Data under study:
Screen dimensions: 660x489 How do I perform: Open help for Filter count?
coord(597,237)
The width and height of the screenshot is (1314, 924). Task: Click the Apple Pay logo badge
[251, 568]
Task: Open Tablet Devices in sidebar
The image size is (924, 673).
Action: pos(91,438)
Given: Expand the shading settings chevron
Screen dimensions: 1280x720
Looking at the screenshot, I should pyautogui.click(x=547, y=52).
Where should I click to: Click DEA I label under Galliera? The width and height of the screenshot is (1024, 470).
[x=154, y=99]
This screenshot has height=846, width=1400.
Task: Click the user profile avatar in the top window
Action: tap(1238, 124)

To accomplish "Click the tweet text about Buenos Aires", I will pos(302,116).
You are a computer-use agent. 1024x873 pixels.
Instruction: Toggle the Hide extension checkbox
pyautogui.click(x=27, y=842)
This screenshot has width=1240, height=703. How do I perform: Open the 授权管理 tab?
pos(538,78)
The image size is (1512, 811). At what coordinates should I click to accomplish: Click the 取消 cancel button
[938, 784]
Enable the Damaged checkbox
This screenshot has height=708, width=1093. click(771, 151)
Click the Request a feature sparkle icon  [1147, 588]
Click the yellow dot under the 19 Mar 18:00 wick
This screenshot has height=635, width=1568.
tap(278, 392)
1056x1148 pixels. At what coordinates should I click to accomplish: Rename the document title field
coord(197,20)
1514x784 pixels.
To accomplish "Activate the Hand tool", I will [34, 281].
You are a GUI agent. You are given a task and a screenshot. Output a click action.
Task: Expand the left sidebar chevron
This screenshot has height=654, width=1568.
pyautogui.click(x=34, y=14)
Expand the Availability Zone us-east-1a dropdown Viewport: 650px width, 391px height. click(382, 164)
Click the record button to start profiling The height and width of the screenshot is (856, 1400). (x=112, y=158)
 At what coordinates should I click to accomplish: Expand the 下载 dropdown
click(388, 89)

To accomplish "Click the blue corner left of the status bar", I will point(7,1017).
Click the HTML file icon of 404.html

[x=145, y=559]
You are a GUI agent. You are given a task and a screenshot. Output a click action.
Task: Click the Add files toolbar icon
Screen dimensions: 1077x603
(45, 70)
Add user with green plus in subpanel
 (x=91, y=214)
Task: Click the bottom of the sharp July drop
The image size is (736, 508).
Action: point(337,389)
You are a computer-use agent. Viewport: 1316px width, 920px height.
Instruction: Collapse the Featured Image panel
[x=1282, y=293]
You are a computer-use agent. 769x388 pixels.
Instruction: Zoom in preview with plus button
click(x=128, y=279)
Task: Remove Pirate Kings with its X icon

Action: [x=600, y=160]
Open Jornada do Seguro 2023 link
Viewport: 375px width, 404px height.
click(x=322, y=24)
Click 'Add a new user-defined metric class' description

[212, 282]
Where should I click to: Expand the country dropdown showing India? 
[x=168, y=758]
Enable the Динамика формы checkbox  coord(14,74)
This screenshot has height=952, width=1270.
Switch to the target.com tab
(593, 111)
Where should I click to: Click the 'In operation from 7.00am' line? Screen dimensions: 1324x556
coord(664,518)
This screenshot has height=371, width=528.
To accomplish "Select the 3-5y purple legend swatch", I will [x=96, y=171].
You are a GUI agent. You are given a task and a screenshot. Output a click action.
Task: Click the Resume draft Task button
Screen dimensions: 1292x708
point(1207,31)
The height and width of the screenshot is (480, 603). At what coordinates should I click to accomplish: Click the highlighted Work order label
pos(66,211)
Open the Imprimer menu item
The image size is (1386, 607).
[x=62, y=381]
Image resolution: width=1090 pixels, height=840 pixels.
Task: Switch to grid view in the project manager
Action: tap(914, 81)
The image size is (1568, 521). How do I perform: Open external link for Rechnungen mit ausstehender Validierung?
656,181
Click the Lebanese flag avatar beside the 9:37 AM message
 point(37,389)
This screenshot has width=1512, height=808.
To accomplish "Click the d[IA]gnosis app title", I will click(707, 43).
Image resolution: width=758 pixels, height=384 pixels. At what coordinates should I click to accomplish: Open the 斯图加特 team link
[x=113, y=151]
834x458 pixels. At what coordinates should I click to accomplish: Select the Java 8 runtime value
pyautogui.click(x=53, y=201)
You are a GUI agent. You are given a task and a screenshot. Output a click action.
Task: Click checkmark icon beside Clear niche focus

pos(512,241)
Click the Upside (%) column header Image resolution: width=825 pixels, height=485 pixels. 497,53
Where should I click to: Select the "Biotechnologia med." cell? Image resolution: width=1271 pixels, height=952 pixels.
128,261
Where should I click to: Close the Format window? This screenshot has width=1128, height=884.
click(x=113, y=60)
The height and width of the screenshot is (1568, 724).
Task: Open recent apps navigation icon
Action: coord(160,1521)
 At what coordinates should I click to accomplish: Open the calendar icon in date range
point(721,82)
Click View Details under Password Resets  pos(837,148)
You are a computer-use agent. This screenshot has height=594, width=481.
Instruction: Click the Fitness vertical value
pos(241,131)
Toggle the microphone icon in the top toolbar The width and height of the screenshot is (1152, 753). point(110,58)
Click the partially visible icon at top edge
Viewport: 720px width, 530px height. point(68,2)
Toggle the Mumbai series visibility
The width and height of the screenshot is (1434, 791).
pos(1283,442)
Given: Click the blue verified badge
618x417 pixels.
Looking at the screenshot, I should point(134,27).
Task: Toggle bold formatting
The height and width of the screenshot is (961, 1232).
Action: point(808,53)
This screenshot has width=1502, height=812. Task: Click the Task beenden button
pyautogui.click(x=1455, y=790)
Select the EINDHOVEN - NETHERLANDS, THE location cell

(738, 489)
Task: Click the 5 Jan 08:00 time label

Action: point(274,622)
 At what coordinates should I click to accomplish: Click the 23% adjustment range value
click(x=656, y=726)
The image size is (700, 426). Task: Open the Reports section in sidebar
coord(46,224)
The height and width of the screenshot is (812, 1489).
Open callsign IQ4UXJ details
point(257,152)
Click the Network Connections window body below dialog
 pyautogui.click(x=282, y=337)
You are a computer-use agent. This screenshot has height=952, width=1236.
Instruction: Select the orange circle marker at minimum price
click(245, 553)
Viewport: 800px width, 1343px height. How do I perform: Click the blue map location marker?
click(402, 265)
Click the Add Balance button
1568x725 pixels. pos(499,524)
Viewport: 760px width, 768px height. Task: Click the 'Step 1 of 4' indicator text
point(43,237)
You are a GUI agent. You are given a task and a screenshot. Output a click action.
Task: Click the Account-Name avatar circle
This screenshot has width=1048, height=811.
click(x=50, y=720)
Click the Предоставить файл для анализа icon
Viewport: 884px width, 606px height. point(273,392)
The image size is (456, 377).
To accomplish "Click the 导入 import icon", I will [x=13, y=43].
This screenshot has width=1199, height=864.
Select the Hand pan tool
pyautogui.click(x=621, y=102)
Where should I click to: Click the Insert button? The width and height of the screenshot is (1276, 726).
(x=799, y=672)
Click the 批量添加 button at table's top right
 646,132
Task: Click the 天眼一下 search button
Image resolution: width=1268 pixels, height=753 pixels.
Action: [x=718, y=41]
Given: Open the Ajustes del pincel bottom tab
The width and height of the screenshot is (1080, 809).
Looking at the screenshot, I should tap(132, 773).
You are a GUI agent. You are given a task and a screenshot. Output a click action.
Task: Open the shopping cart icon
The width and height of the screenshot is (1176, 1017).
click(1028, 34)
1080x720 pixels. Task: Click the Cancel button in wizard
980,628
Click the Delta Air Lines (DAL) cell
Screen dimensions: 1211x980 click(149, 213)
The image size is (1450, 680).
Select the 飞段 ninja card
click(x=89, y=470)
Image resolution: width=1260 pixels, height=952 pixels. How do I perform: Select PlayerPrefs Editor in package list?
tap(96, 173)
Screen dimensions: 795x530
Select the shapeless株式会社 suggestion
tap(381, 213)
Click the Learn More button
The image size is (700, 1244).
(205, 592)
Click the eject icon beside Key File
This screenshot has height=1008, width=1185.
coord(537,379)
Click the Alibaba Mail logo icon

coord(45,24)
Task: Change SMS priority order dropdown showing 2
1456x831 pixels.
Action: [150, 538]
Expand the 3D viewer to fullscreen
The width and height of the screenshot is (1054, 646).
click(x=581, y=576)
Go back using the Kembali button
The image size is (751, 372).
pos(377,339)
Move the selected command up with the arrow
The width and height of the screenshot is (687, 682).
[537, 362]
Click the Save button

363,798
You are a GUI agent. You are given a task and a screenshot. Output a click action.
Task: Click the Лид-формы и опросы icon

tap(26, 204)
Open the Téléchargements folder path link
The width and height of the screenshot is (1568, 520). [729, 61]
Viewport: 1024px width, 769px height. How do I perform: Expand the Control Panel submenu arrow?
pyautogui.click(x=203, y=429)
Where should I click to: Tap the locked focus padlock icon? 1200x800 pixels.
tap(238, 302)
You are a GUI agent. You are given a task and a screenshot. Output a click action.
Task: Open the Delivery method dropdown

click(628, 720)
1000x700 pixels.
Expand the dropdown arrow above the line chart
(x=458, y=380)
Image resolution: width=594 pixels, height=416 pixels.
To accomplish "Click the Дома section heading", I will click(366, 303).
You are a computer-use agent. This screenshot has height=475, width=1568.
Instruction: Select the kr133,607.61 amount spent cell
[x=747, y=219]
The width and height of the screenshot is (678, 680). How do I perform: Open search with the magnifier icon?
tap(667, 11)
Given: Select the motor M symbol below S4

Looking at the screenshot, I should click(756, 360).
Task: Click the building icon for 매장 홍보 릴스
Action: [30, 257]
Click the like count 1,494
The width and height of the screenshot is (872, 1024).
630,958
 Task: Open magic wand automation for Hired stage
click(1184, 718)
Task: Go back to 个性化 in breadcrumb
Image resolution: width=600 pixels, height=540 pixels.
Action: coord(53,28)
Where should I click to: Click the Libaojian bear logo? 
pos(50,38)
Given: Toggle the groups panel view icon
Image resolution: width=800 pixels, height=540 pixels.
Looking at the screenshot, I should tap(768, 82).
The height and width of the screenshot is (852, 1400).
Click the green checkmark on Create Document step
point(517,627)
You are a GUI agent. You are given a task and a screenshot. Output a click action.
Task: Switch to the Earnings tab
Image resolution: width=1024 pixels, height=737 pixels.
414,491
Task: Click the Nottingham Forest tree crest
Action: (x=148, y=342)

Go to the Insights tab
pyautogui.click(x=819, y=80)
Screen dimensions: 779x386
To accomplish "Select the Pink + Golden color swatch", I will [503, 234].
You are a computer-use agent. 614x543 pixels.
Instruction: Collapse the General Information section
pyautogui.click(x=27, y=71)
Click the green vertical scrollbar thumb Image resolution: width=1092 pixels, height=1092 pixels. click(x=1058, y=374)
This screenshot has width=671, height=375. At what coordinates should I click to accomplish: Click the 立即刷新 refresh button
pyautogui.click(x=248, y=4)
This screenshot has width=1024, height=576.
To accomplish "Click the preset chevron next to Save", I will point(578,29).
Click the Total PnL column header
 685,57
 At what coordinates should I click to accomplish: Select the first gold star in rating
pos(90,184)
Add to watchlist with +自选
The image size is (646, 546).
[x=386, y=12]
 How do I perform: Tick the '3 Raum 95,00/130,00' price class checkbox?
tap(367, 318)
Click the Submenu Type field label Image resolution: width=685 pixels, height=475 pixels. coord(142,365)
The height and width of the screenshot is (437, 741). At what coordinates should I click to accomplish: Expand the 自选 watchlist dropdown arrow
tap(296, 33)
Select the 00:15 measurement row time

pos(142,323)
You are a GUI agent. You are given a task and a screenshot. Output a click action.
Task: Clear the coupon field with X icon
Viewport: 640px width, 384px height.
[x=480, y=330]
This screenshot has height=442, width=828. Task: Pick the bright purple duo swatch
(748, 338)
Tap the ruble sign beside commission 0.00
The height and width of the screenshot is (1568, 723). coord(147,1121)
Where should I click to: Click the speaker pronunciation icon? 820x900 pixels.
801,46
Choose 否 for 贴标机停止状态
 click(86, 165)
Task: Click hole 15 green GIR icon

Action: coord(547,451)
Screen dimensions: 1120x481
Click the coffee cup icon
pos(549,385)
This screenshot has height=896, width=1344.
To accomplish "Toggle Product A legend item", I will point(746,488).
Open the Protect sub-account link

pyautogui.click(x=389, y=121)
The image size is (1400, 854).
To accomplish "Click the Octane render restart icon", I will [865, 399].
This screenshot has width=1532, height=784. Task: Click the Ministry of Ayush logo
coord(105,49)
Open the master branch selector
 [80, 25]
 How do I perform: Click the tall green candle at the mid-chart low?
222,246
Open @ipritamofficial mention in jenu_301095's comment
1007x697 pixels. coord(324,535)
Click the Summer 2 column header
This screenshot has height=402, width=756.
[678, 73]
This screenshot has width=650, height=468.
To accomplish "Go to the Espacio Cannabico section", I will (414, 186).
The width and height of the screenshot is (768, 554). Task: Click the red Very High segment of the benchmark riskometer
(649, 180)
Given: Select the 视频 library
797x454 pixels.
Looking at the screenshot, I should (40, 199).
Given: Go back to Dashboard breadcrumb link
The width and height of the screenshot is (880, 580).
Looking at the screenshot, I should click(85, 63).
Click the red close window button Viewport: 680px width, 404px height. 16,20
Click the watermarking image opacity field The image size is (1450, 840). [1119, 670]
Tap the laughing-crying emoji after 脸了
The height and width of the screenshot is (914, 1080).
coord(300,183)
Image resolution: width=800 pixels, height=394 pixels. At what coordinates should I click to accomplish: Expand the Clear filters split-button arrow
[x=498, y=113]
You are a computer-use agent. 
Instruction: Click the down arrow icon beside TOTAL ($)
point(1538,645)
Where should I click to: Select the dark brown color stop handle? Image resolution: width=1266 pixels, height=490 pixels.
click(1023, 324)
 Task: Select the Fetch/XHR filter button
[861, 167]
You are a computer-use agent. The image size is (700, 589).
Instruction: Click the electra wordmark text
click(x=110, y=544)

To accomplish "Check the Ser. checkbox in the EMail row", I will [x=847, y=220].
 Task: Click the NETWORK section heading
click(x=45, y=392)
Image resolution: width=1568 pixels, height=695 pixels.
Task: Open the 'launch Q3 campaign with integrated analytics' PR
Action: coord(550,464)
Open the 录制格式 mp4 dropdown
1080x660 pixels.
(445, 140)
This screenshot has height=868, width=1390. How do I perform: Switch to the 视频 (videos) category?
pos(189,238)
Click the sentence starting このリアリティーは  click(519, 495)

What to do: For this exercise, please output exactly the lines above starting at the line with "The width and height of the screenshot is (872, 1024)." and ending at the line with "Task: Switch to the Earnings tab", ends included.

The completed task:
The width and height of the screenshot is (872, 1024).
630,958
 Task: Open magic wand automation for Hired stage
click(1184, 718)
Task: Go back to 个性化 in breadcrumb
Image resolution: width=600 pixels, height=540 pixels.
Action: coord(53,28)
Where should I click to: Click the Libaojian bear logo? 
pos(50,38)
Given: Toggle the groups panel view icon
Image resolution: width=800 pixels, height=540 pixels.
Looking at the screenshot, I should tap(768, 82).
The height and width of the screenshot is (852, 1400).
Click the green checkmark on Create Document step
point(517,627)
You are a GUI agent. You are given a task and a screenshot. Output a click action.
Task: Switch to the Earnings tab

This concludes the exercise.